Task objective: Could you pick up the GIMP vs Photoshop forum thread and write on from where it stops?

# Gimp vs Photoshop



## stephras07 (Jun 13, 2010)

I really want to get photoshop 7 (I found a copy on ebay for $80 new), can't afford the CS versions, and haven't heard the best things about Photoshop Elements (correct me if I'm wrong!)

My husband really wants me to just get Gimp, which is a free, Mac version of Photoshop (according to him).  

I do use Mac, but I know that Photoshop makes mac editions as well.

I would love any thoughts about any of these programs!


----------



## AlexL (Jun 13, 2010)

I think you should try out GIMP first if you haven't been using any photoshop anyways. I think GIMP has better features and tools then photoshop 7 (way too back and used mostly CS 2,4,5)


----------



## stephras07 (Jun 13, 2010)

Have you used Gimp?  I haven't really used anything other than iPhoto at this point so I'm not really sure what I'm doing lol.


----------



## AlexL (Jun 13, 2010)

I have used GIMP before, and I'm no where near an experience user of it or familiar with the tools.  But you can find a lot of examples of how to use it on this forum and there are many tutorials you can look at. Google it


----------



## stephras07 (Jun 13, 2010)

Excerpted data:
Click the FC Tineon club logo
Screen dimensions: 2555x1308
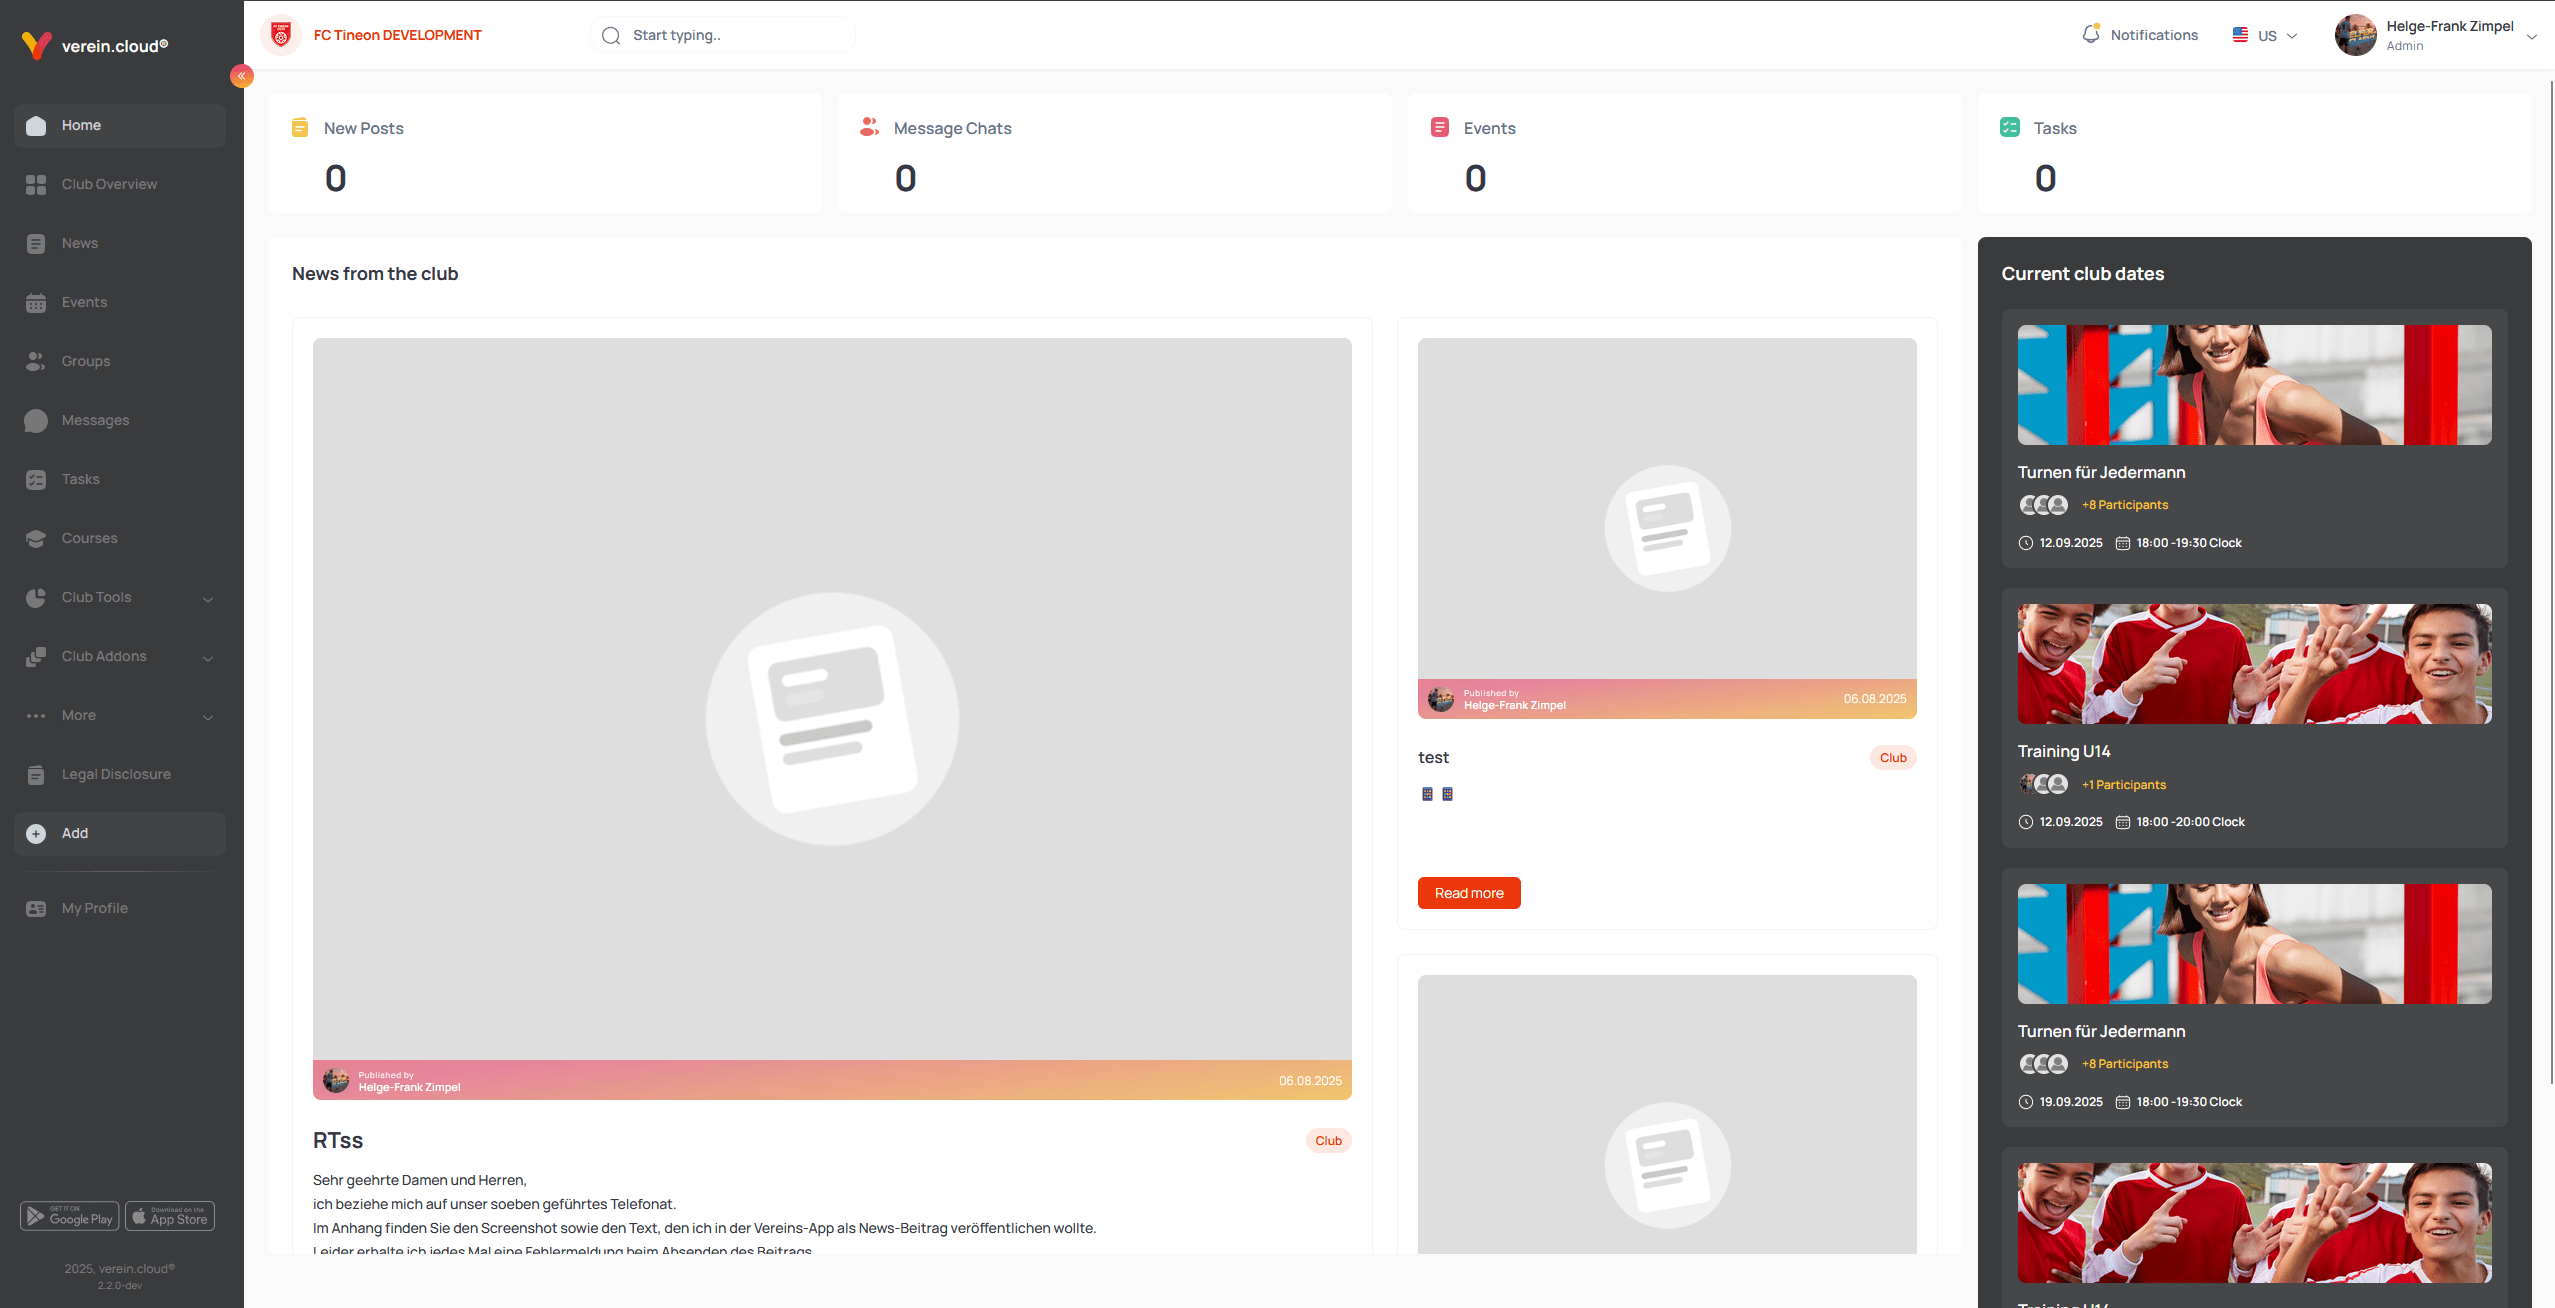pos(281,36)
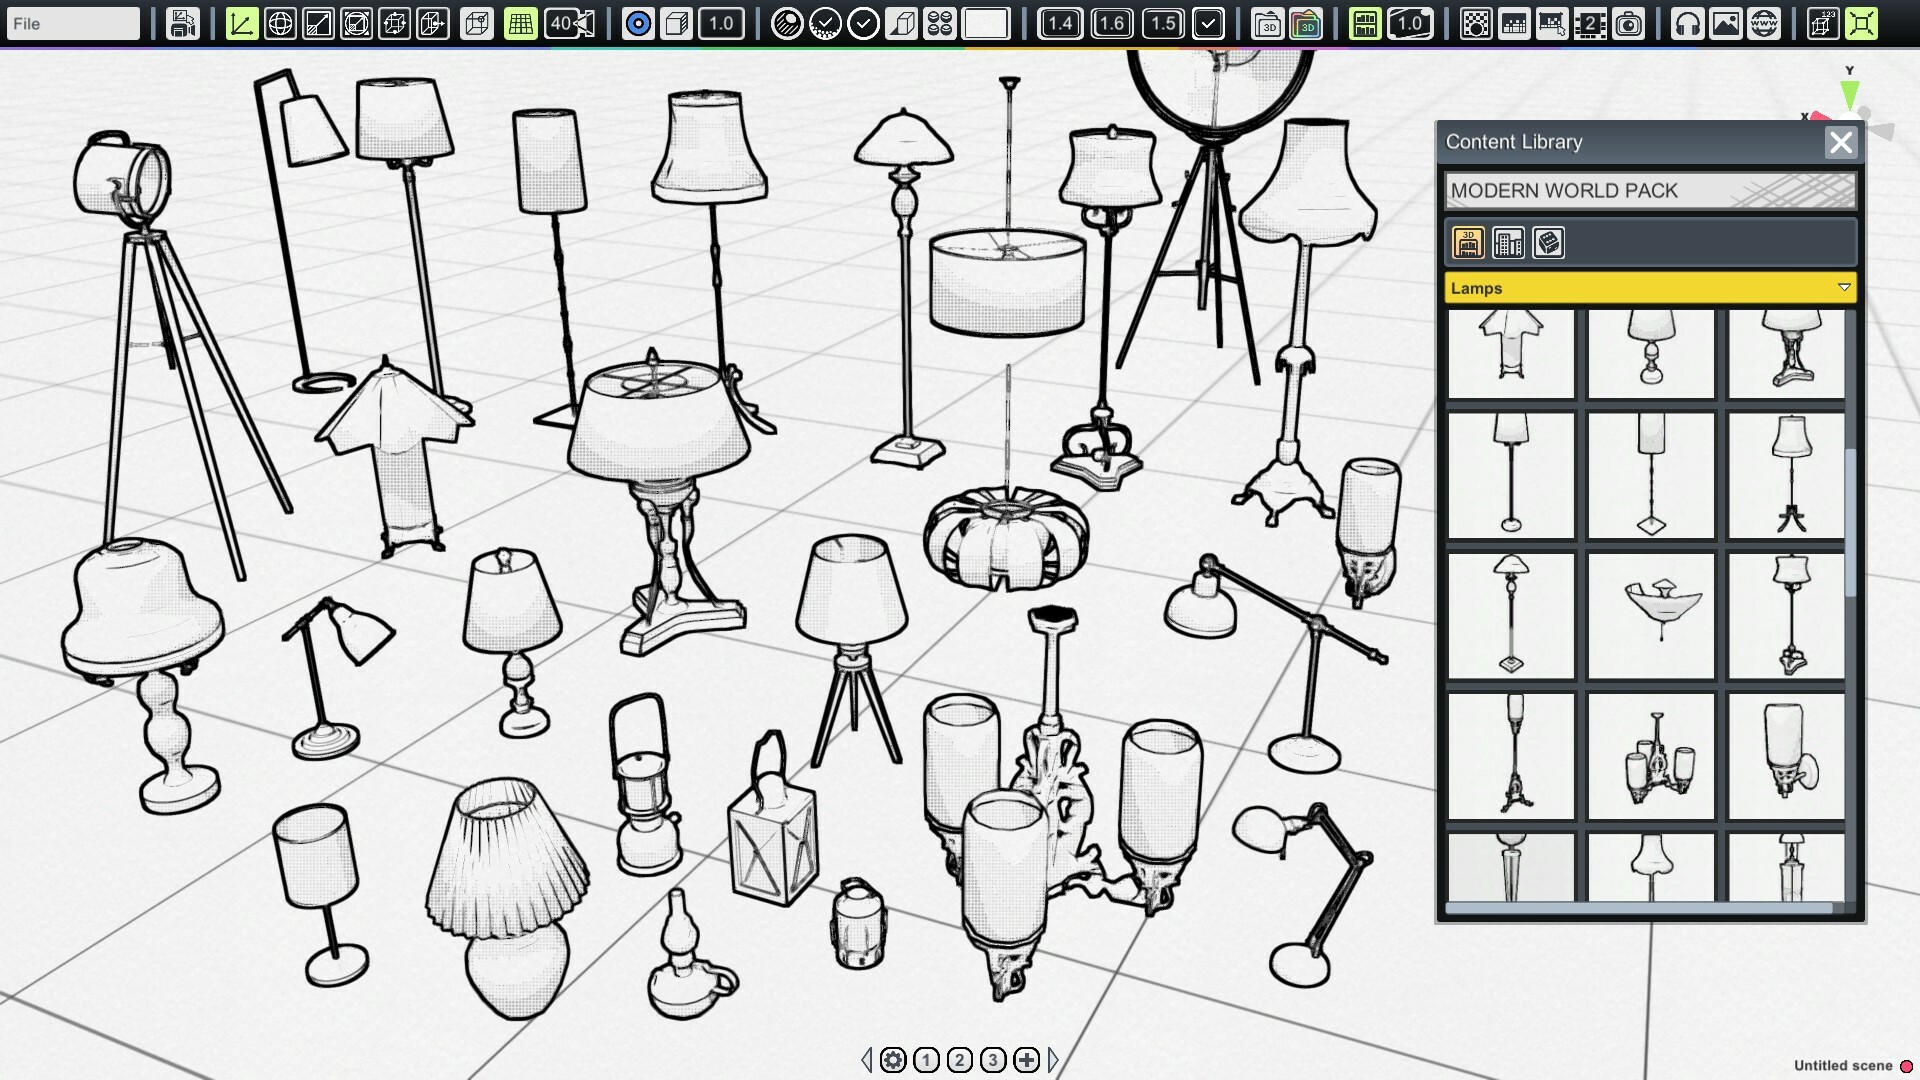Disable the green axis gizmo toggle at toolbar left
The height and width of the screenshot is (1080, 1920).
(242, 23)
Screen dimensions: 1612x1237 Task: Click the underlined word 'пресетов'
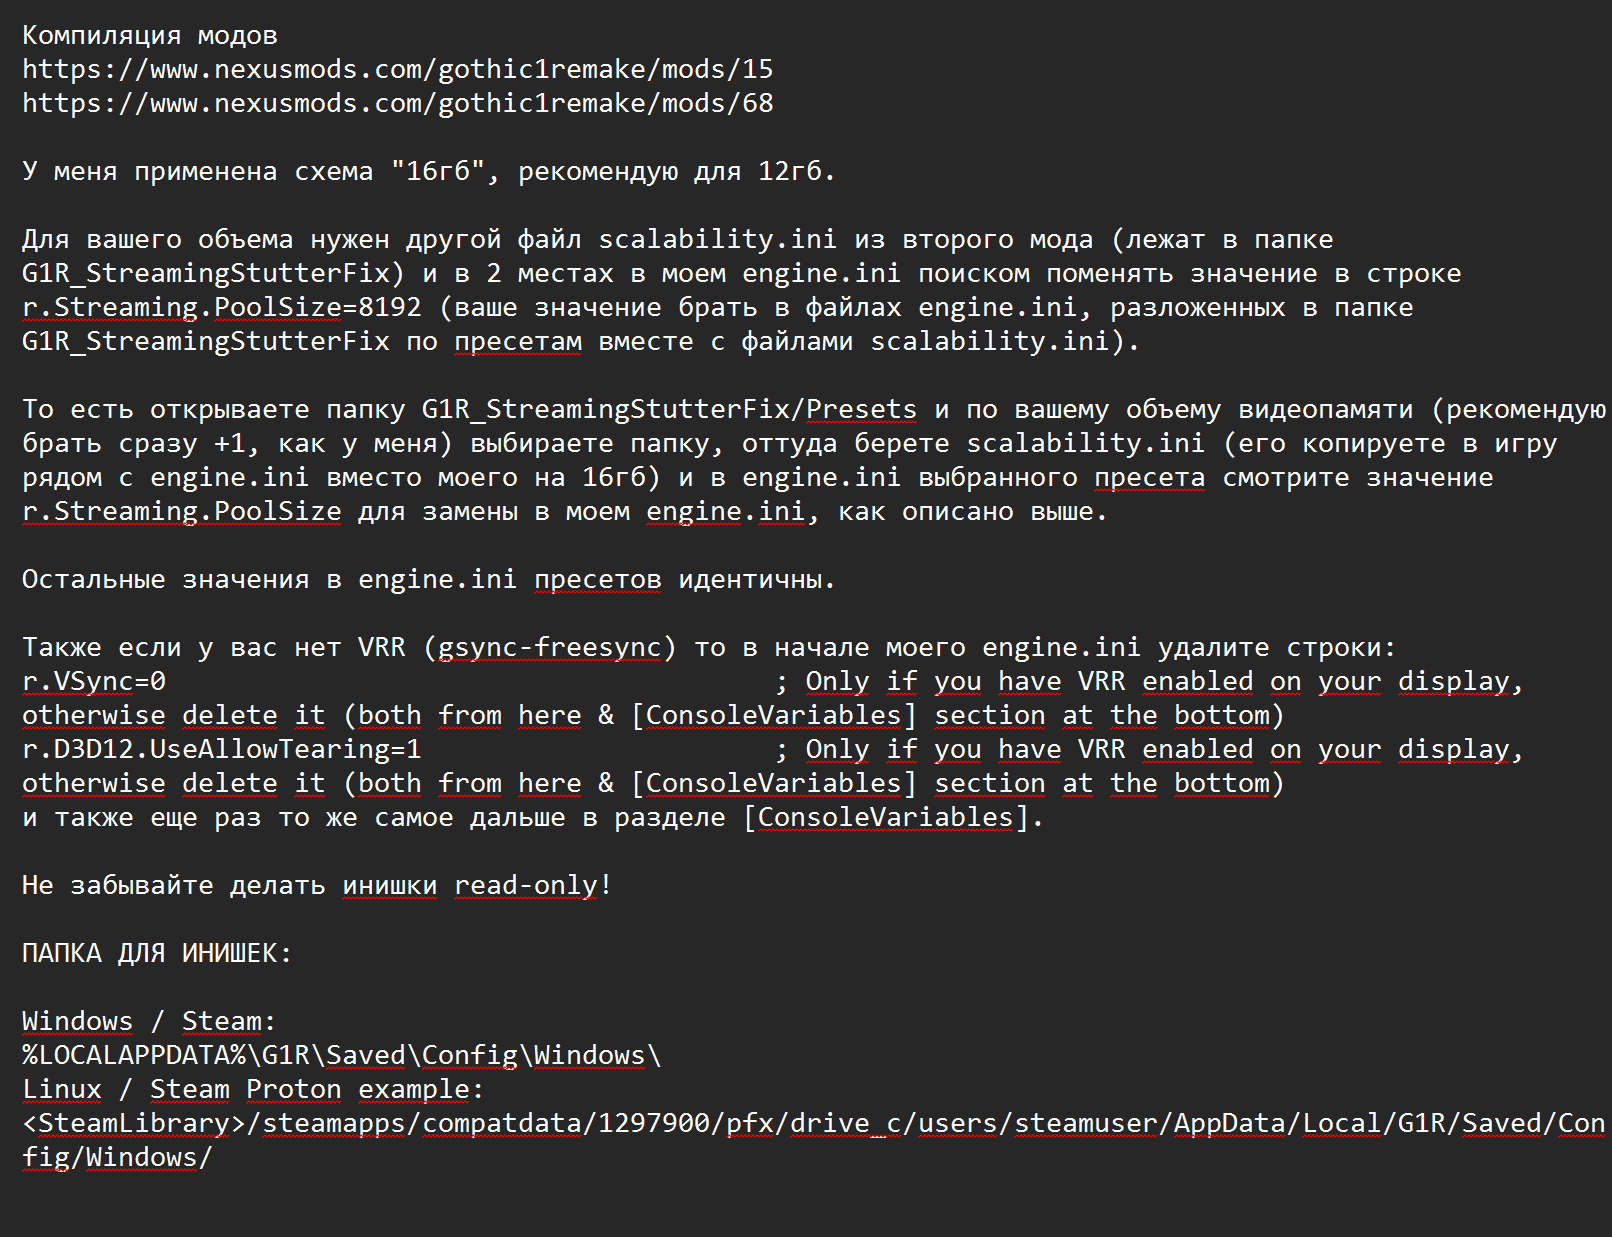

Answer to this task:
Thanks!  I was looking for people with experience to get some good feedback, not just "go with gimp because its free" or "go with photoshop because its not free" type of thing.


----------



## CW Jones (Jun 13, 2010)

I have used GIMP. It is a nice "starter" type program. It has lots of the same features as Photoshop CS3, 4, and some of 5. BUT where they differ is how well those features work. I can clone in both programs however I feel Photoshop does a better job of blending to make it look more correct. Just a personal observation. 

Like I said I have used both and would seriously recommend trying GIMP out for a while before you move on to something like CS5


----------



## stephras07 (Jun 13, 2010)

Thanks for the details - that helps alot.  I guess I will give Gimp a try, at least until I get better at editing and need something more.  

I hate it when my husband is right.... LOL


----------



## CW Jones (Jun 13, 2010)

ummmm well then just to spite him get CS5 and you won't be disappointed with it! haha

You can outgrow GIMP but I find CS5 hard to outgrow. You could learn with either of them.


----------



## alexrock23 (Jun 13, 2010)

I use GIMP for much of my photo work. GIMP works fine for my purposes and delivers most of the features I would need in an image editing suite. It is also available on several platforms, which suits me better due to operating system diversity.


----------



## Garbz (Jun 14, 2010)

GIMP suffers from a complete lack of 16bit colour support. That's the only issue. If you're doing RAW editing make sure you have your exposure nailed as close as possible in UFRAW before the file is opened in GIMP to make sure you don't end up losing too much quality as a result of your edits.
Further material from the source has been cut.